So my boyfriend 2 nights ago texted me while i was at work telling me about how this girl was hitting on him at the bar and asked me what he should do. I told him just tell her you have a girlfriend, and he said okay. When i get back from work, hes at the apartment, and so is this girl! Granted, another guy was there, but there sitting in the dark watching a movie and drinking some wine she brought over.
The other guy, Derek, told me that all night she was asking people if he had a girlfriend and that he never told her he did. Derek ended up telling her that Joe was taken, and after he told her that this girl, Susan still came over to my house.
I walk in and she got all pissed off that i was there, and she decided to leave. Derek offered her a ride home and she refused and when Joe asked if she wanted him to drive her she responded with a very fast yes.
So my boyfriend drives her home, comes back, and doesnt think he did anything wrong!

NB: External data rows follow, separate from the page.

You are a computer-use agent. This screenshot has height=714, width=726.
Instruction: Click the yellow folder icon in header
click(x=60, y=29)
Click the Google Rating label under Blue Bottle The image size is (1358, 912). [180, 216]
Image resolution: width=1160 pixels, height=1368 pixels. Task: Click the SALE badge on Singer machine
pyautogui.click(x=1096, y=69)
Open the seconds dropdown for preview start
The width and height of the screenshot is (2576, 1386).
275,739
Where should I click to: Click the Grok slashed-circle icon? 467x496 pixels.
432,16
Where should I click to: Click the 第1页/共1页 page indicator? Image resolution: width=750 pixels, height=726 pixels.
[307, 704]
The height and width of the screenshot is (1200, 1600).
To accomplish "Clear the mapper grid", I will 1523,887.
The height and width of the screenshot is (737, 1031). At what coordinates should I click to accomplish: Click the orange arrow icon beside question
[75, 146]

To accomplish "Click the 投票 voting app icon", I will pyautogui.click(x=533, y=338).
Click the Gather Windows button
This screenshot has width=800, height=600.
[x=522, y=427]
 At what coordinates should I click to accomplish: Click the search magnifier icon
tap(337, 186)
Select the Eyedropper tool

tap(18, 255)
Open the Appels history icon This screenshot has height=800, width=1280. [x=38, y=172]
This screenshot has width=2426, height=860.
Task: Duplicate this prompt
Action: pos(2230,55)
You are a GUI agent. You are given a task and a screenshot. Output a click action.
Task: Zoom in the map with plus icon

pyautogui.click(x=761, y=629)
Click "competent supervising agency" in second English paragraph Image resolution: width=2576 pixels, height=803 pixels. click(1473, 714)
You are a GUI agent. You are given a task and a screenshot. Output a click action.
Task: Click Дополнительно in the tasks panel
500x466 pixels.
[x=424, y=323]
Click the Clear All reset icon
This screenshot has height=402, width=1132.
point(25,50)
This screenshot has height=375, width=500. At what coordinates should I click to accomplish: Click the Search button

How can i make him understand that what he did was completely unfair. Im not a jealous person and i didnt say anything rude to this girl. All i want is to explain to him how he hurt my feelings.
How can i go about doing this? I dont want to yell or anything, so what is the best way i can go about explaining how he hurt me?
Razhie answered Wednesday May 5 2010, 12:50 pm: Ask him if he realizes how much he confused and offended her.
If you don't want to attack or yell at him (which honestly, I think might be the correct response on your part anyways) point out to him how confused and hurt she was by his behaviour and dishonesty. Get Derek's support on this.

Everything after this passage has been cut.